With the pictures removed, reproduce exactly the lines from the one that contains "Where should I" through the last line of the entries below.

◆ **Dataset entries**
■ ■ ■ ■

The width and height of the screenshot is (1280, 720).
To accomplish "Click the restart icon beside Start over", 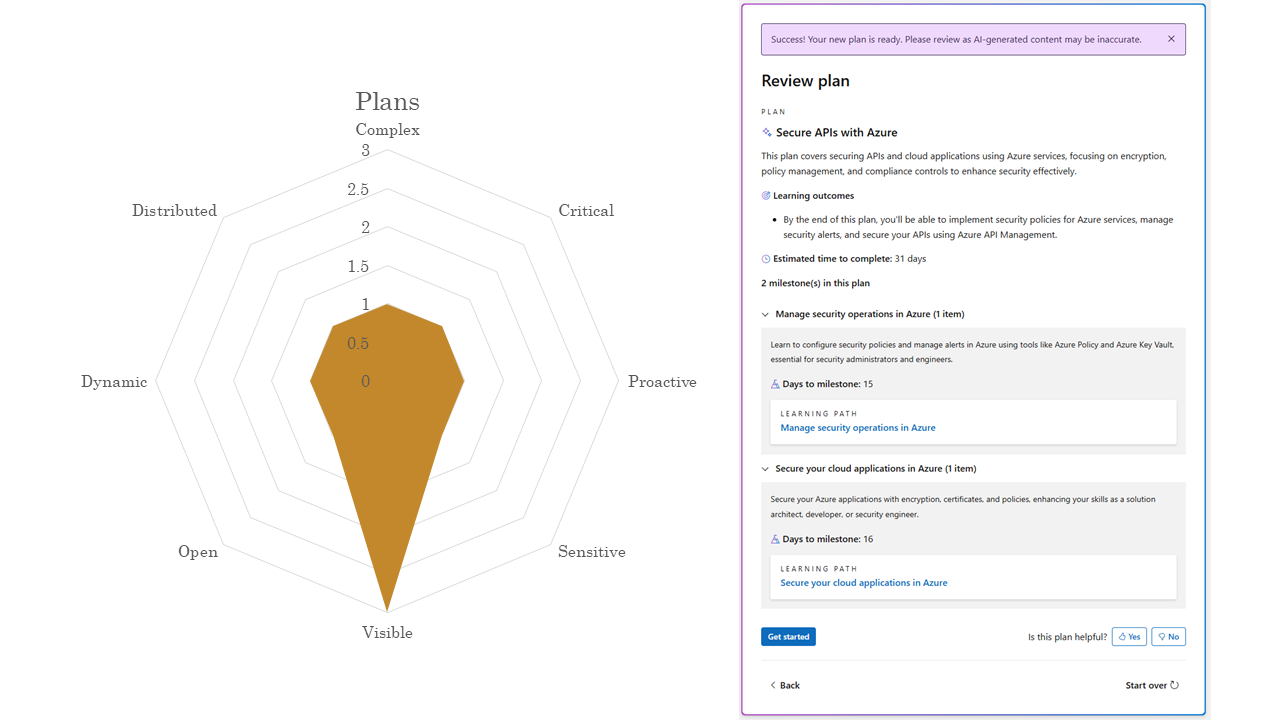I will pos(1174,685).
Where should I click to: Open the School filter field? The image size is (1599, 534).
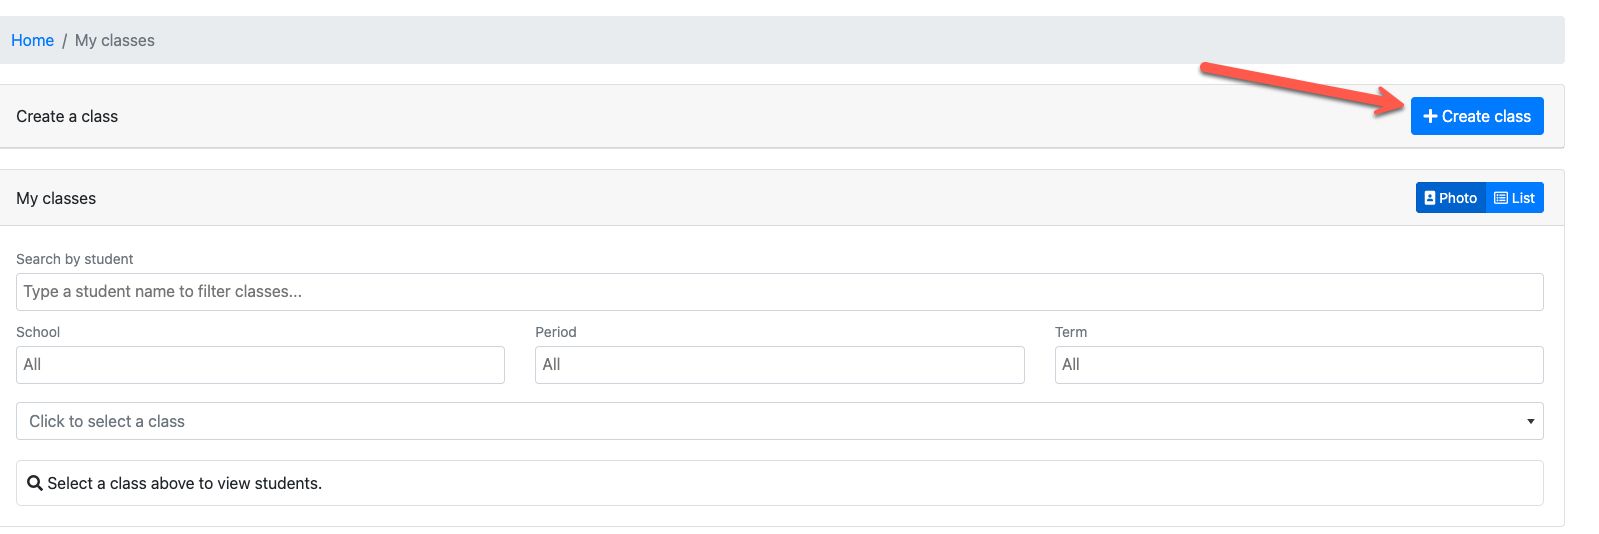(260, 365)
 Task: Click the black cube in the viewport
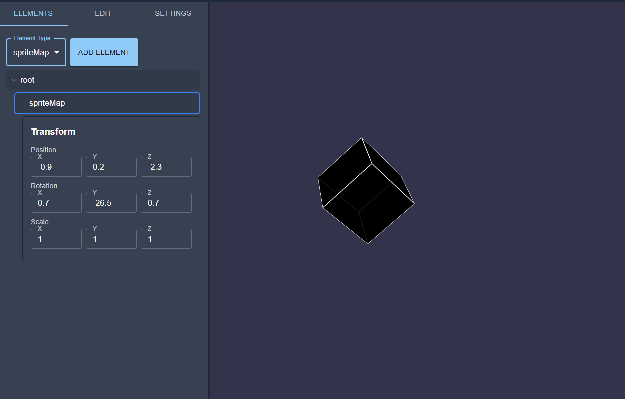coord(366,191)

■ ■ ■ ■

◆ **ANSWER BOX**
Where should I click to: Open the School filter field? The image size is (1599, 534).
(260, 365)
 Task: Click the black cube in the viewport
coord(366,191)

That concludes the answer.